Familie, Bildung, Soziales : Michael Trauthig (rau)

In den vergangenen Jahren seien rund 25 Millionen Dollar in Madagaskars Kampf gegen Malaria investiert worden. Davon profitierten auch die Farmer. „Rund zehntausend Bauern arbeiten gerne mit uns, nur wenige besetzen unser Land und verwüsten teilweise die Felder“, so Giblain. Laut dem französischen Unternehmer dürfen die Bauern in der Regenzeit auf dem Bionexx-Land Reis pflanzen, nur in der Trockenzeit müssen sie dort Artemisia anbauen und es Bionexx verkaufen. „Dies könnte eine Win-win-Situation sein, würde sie nicht von einigen sabotiert“, sagt Giblain.

 

Dass der Franzose letztlich am längeren Hebel sitzt, ist klar, denn Ravaivoson und seine Mitstreiter haben für die Felder keinen offiziellen Landtitel. Sie berufen sich lediglich auf ihr seit Jahrhunderten unverbrieftes Gewohnheitsrecht. Durch vier Instanzen hindurch haben die Dorfbewohner schon erfolglos geklagt. Ein einheimisches Netzwerk, das auch von der katholischen Hilfsorganisation Misereor gefördert wird, unterstützt sie dabei. Die Paragrafen scheren sich freilich kaum um die alten Rechte, und die Richter sind oft berufen von der Clique, die mit den ausländischen Investoren Kasse machen will. Denn in Tsinjoarivo tobt nur einer von vielen derartigen Konflikten auf der größten afrikanischen Insel, die reich an Bodenschätzen und fruchtbaren Äckern ist.

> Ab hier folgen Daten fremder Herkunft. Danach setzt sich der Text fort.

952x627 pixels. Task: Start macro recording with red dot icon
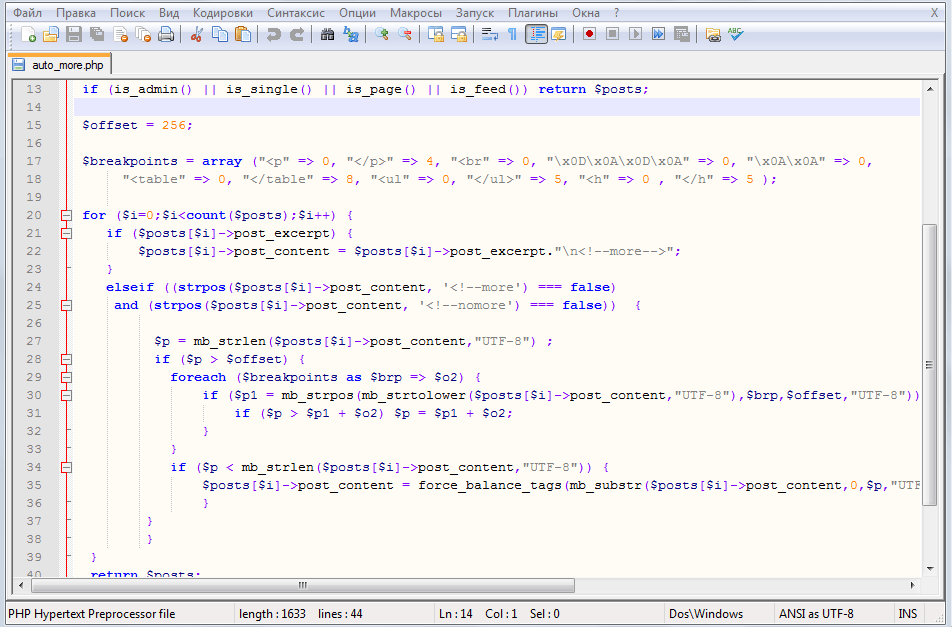pos(589,34)
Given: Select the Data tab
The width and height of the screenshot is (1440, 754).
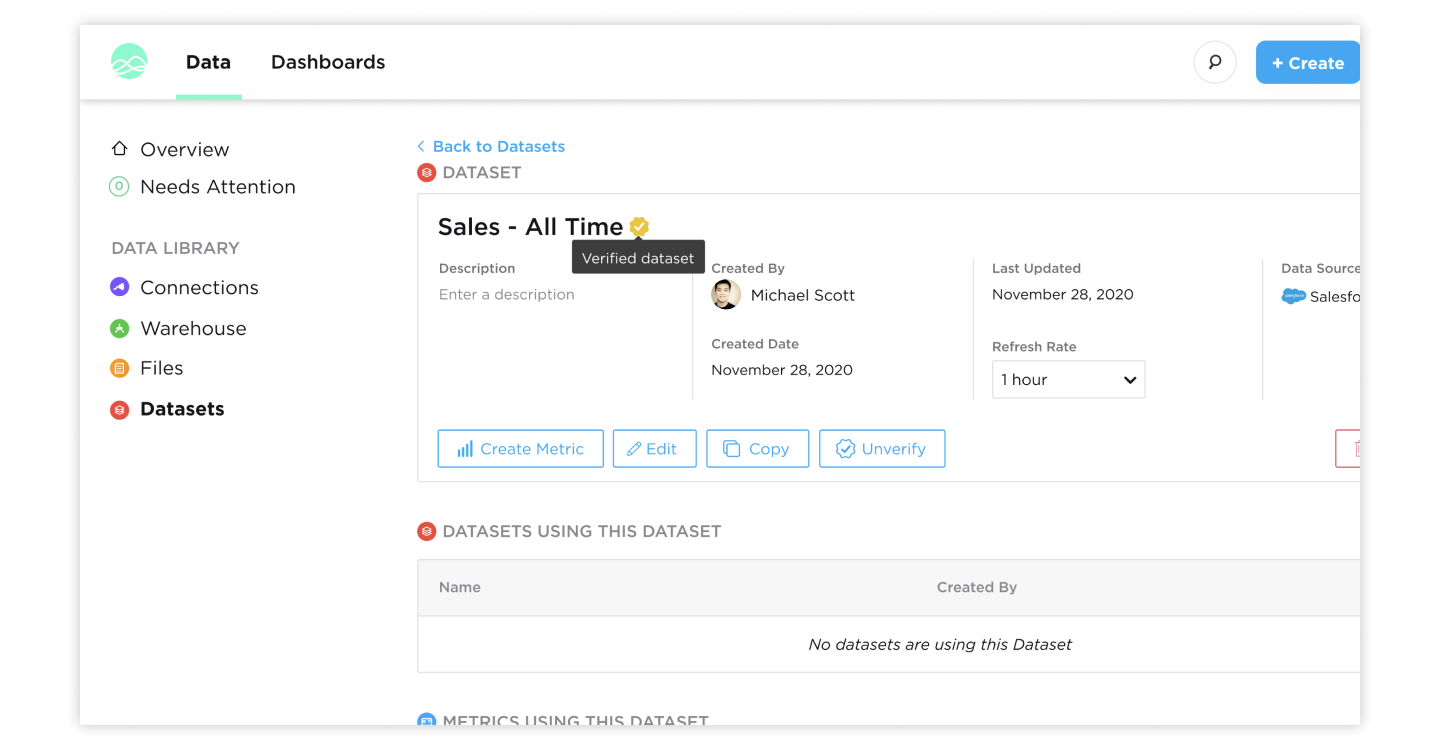Looking at the screenshot, I should [208, 62].

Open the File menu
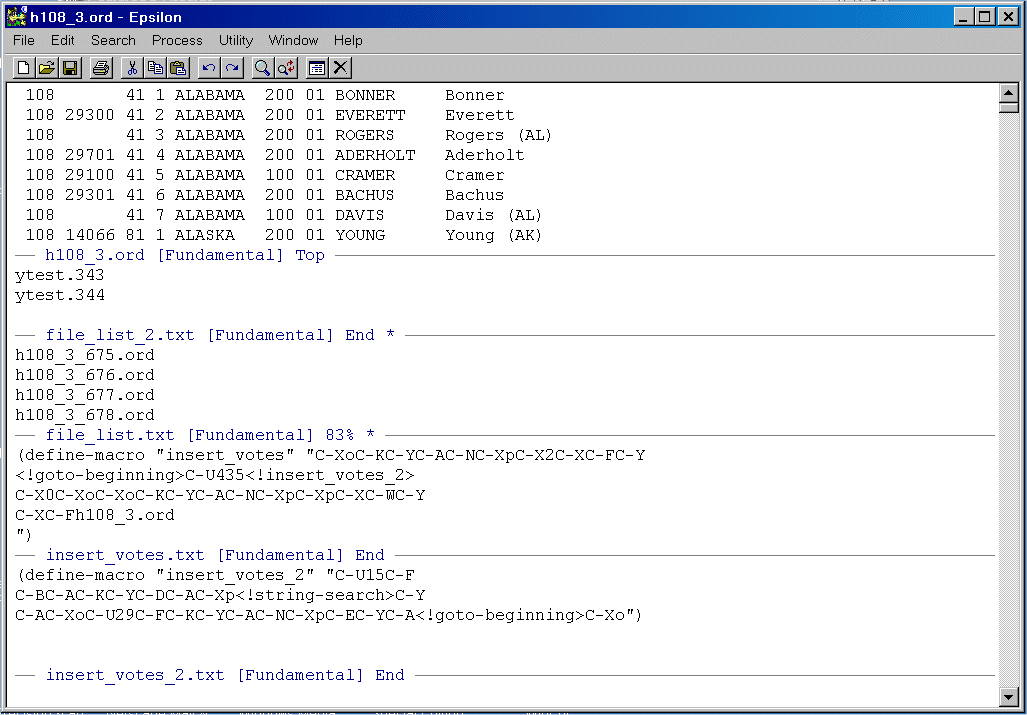(24, 40)
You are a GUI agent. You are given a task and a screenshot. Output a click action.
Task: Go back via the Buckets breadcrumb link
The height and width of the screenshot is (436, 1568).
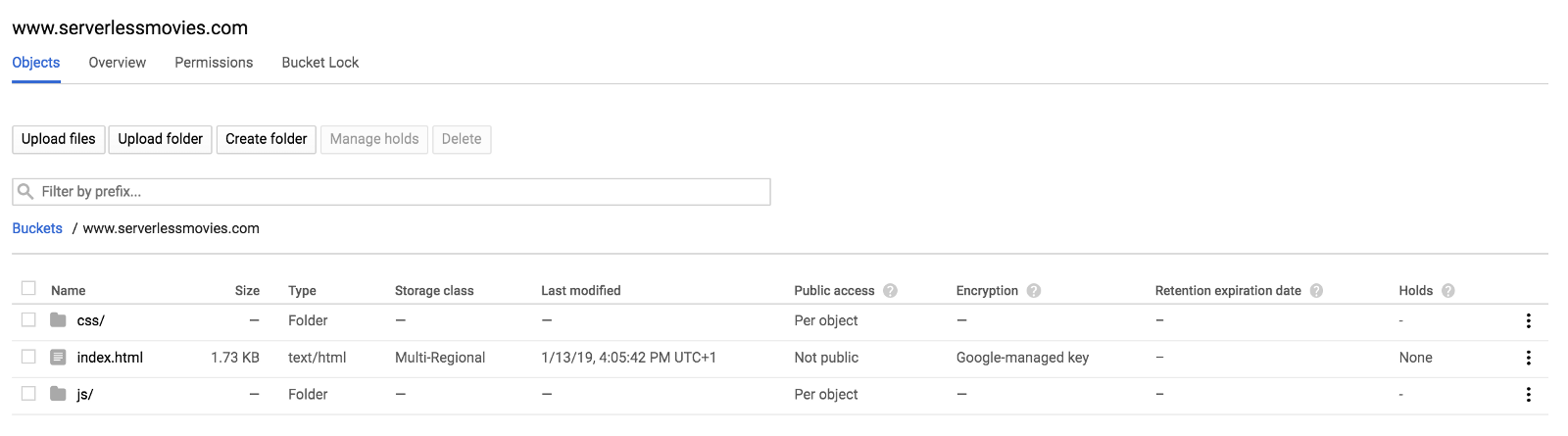click(x=37, y=228)
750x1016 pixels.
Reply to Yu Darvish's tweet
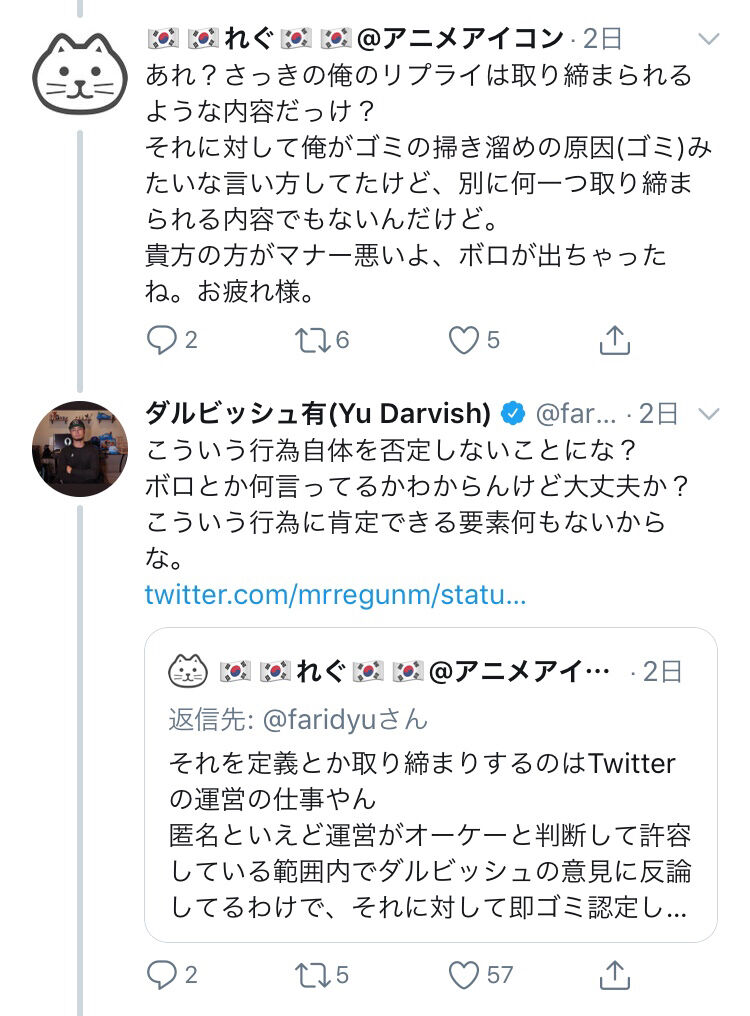[161, 974]
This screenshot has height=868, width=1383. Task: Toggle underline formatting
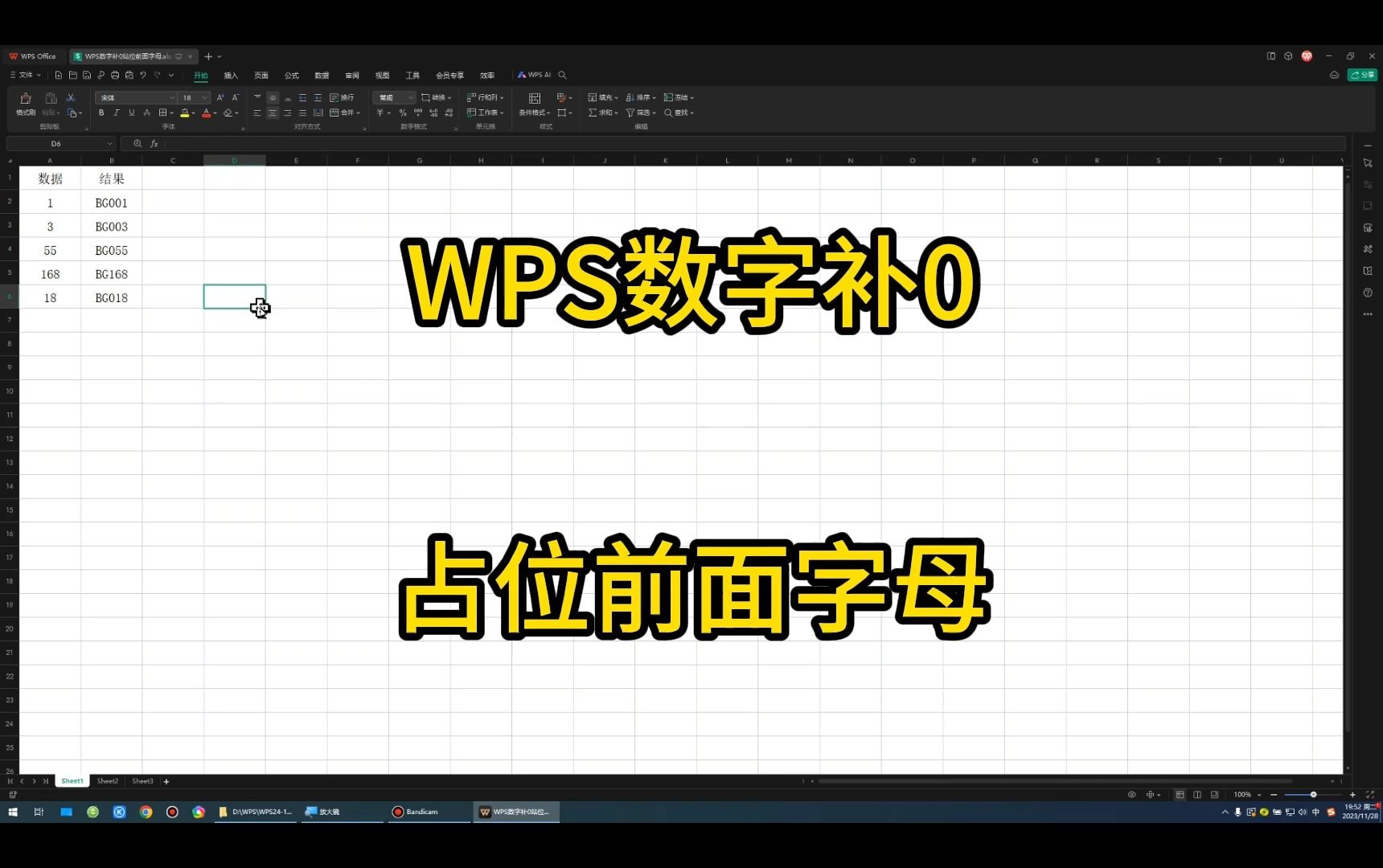131,113
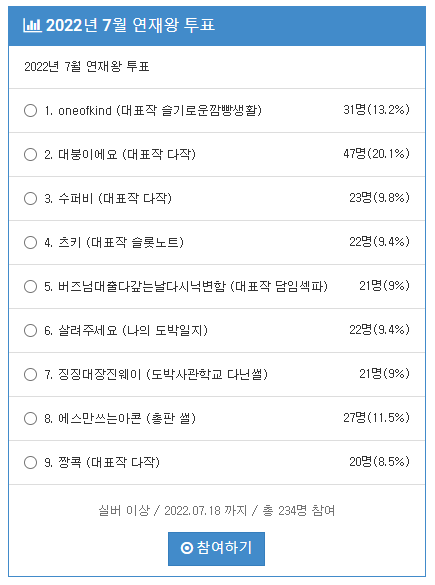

Der Staat braucht dringend Devisen

Die Zahl der ausländischen Firmen, die sich auf Madagaskar engagieren, wächst. Denn die politische Lage, die nach dem Putsch von 2009 sehr unsicher war, hat sich wieder etwas stabilisiert dank der Wahl des neuen Staatspräsidenten Hery Rajaonarimampianina im Jahr 2014. Seitdem fahren auch die Bundesrepublik und die EU ihre Entwicklungszusammenarbeit wieder hoch. Die ausländischen Investoren schielen in Madagaskar jedoch vor allem auf die wertvollen Rohstoffe. Unternehmen aus Australien, Südkorea, China, Indien und auch Europa möchten Seltene Erden, Kobalt, Nickel, Edelsteine oder Ölsand abbauen. Es ist ein Dilemma: Auf der einen Seite braucht der Staat, in dem 92 Prozent der Einwohner von weniger als zwei Dollar am Tag leben müssen, dringend Devisen. Auf der anderen Seite drohen die Bauern und die Umwelt Opfer dieses Fortschritts zu werden, der noch dazu häufig an den kleinen Leuten vorbeigeht. Entschädigungen, die die Konzerne zum Teil zahlen, kommen meist nämlich nicht bei den Einwohnern an.

Bedrohung für die wertvollen Tapia-Wälder

In der Folge wachsen offenbar das Misstrauen und der Widerstand – so wie in Soamamanina. Die chinesische Firma Jiuxing ist schon da. Ihre Bagger stehen auf einer planierten und mit einem großen Zaun umgebenen Fläche auf einem der Hügel dieser Gegend. Eigentlich hat das Minenunternehmen schon grünes Licht von der Regierung. 40 Jahre lang soll es hier – 70 Kilometer südlich der Hauptstadt Antananarivo – Gold, Silber, Eisen und Beryllium schürfen dürfen. Das Projekt bedroht die wertvollen Tapia-Wälder, Heimat der Raupen, aus denen sich Seide herstellen lässt. Eine Schule und eine Kirche sollen weichen, und – unvorstellbar für Einheimische – Gräber der Vorfahren würden zerstört. Auch deshalb gehen die Bauern auf die Barrikaden. Auf die Wälle neben der Straße, die in das Städtchen führen, haben sie in weißer Schrift unmissverständliche Botschaften gesprüht. „Chinesen raus“ lautet einer der vielen Slogans, die dort stehen.